Too long have the Irish who fought in the British army during WWI been lost to obscurity. Whitewashed in the national memory by the nationalism that followed the 1916 Easter Rising, stories of their conflict still go widely untold. In February 1915, the rugby men who comprised the 7th Battalion of the Royal Dublin Fusiliers converged on the Royal Barracks for their final stage of training before sailing out to fight, presumably in France. Their destination was in fact the sun-drenched beach of Gallipoli, Turkey, in what is now remembered as one of the most disastrous military operations of all time.
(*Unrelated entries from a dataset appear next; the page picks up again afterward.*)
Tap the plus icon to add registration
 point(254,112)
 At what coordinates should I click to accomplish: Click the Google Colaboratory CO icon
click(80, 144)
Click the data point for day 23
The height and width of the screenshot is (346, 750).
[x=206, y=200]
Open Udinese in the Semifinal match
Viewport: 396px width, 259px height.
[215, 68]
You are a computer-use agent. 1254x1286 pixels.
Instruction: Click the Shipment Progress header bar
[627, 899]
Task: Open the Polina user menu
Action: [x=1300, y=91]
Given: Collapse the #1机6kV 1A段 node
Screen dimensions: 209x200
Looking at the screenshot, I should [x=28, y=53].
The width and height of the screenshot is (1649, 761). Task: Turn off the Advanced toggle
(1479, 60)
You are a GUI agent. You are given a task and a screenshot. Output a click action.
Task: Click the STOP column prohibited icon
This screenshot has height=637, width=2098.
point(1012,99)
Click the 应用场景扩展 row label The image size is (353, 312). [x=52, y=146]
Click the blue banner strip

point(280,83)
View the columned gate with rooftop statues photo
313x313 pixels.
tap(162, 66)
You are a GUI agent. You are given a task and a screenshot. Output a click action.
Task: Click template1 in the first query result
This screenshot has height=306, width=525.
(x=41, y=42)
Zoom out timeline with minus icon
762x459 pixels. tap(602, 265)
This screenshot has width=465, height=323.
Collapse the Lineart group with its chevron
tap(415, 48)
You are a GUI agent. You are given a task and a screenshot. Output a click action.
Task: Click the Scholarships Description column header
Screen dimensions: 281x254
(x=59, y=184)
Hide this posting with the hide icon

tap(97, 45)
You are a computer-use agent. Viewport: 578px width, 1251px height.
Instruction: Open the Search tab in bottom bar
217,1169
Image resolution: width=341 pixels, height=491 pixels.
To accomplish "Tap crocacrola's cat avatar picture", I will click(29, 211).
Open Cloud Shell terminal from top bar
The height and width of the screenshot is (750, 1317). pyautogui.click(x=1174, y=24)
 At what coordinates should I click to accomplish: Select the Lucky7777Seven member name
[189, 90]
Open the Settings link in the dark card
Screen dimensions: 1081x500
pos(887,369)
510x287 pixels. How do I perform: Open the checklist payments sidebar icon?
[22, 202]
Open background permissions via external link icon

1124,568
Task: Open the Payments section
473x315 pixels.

Site-specific innovators ANU Productions stage a commemoration on the site of the former Royal Barracks (now Collins Barracks, location of the National Museum of Ireland). The 7th Battalion was a ‘pal’ battalion – a military unit that organised soldiers to serve alongside friends and neighbours. Appropriately, this too is the spirit of director Louise Lowe’s staging.
It begins as a museum tour, with a guide giving facts about a haphazard campaign. We hear of casualties (one of which, Paddy Tobin, was the son of a physician tending to Sean O’Casey, and whose father’s heartbreak inspired the WWI drama The Silver Tassie) and of an astronomical rate of desertion. Fittingly, this is when a woman from 1915 (Laura Murray, well kitted out in Niamh Lunny’s historical costume) curtails the tour looking for her missing husband. Across the courtyard we find the pale figure of Charles Brady (Thomas Reilly) holding tightly to his rifle, absent and voiceless in the exchange between his wife and his superior.
Comparatively, Brady is brought to life in the company of his fellow soldiers. Ushered up to the dormitory of the 7th Battalion, we witness gracious scenes of laughter and joy, the celebration of a birthday and a game of rugby. It is through the electrifying effects of Sarah Jane Shiels’s lighting and Carl Kennedy’s sound design that the room transports between the horrors of the battlefield and the camaraderie of the sports pitch, a space wherein mid-air a thrown rugby ball transforms into a deathly grenade.
Are there any answers to give to the panicked lieutenant, played whole-heartedly by John Cronin, who reaches out and asks if we would have lead his men any differently? Has awareness of the effects of shellshock and depression, represented in a tactful turn by Liam Heslin, changed all that radically since 1915? Such images are juxtaposed with scenes full of life and even romance, especially in a beautiful waltz between an injured soldier and a nurse in soft lamplight. Lowe’s staging feels aware of the absences of these extraordinary men from public record, and seeks to summon them in all their vigour.
At one point the actor Shane Whisker gently delivers Paddy Tobin’s two very different letters to his parents, one detailing a disorganised military itinerary to his father, and the other convincing a safe operation to dispel the worries of his mother. It exemplifies the intermingling of dark and light that carries through the production to its conclusion, as the soldiers excitedly prepare to disembark for the war while archival images projected by designer Owen Boss show veterans returning injured and disabled. It’s a sad reminder as to what’s on the horizon.
But what resonates the most is a soldier’s question in a moment of crisis: “Do you think Ireland is proud of us?” In ANU’s considerate production, rescuing their traits of friendship, kindness and compassion from one of the most hellish battlefields on earth, the answer is undoubtedly yes.